Une vie conjugale en décomposition
Derrière cette façade joyeuse se cachait une réalité matrimoniale difficile. Le couple traversait une période de turbulences majeures, et un projet de séparation était en cours. L’infirmière de Cagnac-les-Mines avait d’ailleurs entamé une nouvelle relation sentimentale avec un homme résidant à Montauban.
Ses proches professionnels pressentaient bien une crise conjugale, sans toutefois en mesurer l’ampleur véritable. Personne n’imaginait alors le dénouement tragique qui se profilait.
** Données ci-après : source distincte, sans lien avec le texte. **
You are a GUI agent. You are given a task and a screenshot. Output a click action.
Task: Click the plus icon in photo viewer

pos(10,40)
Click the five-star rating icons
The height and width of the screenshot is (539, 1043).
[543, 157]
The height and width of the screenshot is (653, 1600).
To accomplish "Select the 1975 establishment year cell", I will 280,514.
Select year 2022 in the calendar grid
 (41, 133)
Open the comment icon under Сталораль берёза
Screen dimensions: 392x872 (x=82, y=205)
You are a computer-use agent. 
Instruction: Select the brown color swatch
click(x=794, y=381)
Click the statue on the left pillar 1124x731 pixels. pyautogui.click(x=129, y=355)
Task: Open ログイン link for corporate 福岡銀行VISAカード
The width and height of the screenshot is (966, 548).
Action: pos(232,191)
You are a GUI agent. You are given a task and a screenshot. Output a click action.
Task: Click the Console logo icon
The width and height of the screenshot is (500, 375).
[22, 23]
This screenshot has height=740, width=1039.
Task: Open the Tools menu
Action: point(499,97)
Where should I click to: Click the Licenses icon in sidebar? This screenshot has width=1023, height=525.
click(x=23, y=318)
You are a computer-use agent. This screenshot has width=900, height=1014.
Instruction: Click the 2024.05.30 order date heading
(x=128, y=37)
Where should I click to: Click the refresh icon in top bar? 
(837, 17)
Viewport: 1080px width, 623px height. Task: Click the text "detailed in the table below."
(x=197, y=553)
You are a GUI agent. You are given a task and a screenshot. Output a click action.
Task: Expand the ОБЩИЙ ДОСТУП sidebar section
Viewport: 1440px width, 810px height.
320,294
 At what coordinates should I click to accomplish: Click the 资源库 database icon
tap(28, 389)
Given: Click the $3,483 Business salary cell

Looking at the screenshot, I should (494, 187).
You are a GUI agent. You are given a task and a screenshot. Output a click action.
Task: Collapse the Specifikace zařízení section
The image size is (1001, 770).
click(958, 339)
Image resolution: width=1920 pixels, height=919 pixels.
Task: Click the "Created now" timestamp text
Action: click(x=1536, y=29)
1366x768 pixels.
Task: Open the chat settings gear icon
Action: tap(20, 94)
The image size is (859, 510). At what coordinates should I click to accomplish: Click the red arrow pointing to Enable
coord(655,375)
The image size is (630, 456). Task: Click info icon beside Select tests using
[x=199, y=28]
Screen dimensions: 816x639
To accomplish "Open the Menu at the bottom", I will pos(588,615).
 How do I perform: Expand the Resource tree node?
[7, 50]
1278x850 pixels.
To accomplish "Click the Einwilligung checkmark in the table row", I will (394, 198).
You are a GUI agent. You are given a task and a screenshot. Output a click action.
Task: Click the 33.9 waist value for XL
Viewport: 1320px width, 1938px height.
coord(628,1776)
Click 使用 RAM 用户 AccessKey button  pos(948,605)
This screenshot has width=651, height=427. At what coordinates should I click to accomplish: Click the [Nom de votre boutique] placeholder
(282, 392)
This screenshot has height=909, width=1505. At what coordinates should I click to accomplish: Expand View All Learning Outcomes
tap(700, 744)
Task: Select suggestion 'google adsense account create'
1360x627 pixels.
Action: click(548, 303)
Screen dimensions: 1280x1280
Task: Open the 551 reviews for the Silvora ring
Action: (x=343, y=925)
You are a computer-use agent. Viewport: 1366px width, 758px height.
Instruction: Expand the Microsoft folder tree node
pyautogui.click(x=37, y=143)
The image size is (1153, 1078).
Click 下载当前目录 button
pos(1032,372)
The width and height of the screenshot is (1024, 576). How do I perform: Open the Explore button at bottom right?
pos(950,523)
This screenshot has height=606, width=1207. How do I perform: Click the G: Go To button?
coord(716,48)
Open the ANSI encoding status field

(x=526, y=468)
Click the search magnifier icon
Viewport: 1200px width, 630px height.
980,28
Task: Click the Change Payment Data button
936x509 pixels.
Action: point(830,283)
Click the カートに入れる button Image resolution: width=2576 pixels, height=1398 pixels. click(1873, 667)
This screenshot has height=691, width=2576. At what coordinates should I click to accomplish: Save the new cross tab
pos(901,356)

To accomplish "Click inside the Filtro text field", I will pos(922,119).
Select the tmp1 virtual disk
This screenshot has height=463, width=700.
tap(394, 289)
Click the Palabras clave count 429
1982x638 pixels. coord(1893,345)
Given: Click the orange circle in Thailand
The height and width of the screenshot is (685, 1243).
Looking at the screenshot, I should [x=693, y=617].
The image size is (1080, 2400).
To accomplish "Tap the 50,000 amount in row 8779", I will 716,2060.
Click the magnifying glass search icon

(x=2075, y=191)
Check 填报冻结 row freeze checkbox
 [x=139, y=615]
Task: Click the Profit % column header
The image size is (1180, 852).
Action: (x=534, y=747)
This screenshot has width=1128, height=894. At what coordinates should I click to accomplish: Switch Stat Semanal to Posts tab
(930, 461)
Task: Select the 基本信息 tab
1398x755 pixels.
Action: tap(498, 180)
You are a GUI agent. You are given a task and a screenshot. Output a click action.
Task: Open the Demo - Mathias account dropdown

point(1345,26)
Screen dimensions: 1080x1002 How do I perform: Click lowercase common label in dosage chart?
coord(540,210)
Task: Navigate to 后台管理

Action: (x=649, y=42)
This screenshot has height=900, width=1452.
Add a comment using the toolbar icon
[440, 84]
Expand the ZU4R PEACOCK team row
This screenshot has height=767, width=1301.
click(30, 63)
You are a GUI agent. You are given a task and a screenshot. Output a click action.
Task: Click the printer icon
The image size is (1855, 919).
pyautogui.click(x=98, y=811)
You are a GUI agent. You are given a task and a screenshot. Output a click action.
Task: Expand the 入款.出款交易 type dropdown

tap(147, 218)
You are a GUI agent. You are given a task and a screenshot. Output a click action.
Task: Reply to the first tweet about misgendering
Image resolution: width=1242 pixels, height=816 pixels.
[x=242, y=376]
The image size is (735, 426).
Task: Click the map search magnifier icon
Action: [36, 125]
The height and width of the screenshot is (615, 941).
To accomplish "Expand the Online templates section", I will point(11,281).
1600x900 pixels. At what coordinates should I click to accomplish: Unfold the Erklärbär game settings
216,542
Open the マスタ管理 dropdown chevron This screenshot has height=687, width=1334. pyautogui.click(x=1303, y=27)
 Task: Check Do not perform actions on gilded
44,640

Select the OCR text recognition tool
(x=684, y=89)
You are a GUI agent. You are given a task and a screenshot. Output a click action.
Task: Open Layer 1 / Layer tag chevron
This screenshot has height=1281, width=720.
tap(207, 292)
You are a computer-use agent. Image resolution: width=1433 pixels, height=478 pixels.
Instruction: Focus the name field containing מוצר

« Chipolata » : la bande-son d’une renaissance éphémère
Parmi tous les signes de ce changement, un détail a particulièrement marqué les témoins : Delphine écoutait en boucle « Chipolata » de Téo Lavabo. Cette chanson au refrain répétitif et à la chorégraphie volontairement ridicule était devenue son hymne personnel.
Le morceau avait connu un succès viral après sa diffusion sur M6, accumulant des millions de vues sur les réseaux sociaux. Son côté décalé et son effet de dérision générait une joie communicative que l’infirmière partageait volontiers avec ses collègues.
Un symbole inattendu devant la justice
Lors du procès, ce détail apparemment trivial a pris une dimension symbolique. Les collègues ont décrit une Delphine hilare, plaisantant et dansant sur cette musique, incarnant son dernier état d’esprit avant la disparition du 16 décembre 2020.
La chanson représente désormais le témoignage poignant d’un bonheur retrouvé, brutalement interrompu par le drame qui allait suivre.
Le verdict qui a scellé l’affaire
En 2025, Cédric Jubillar a été condamné à trente ans de réclusion pour le meurtre de son épouse. Le verdict a mis fin à des années d’enquête et d’interrogations autour de cette disparition qui avait ému toute la France.
Une lettre dans laquelle l’accusé reconnaîtrait sa responsabilité a été évoquée durant la procédure judiciaire. Ce document constitue l’un des éléments clés ayant conduit à la condamnation.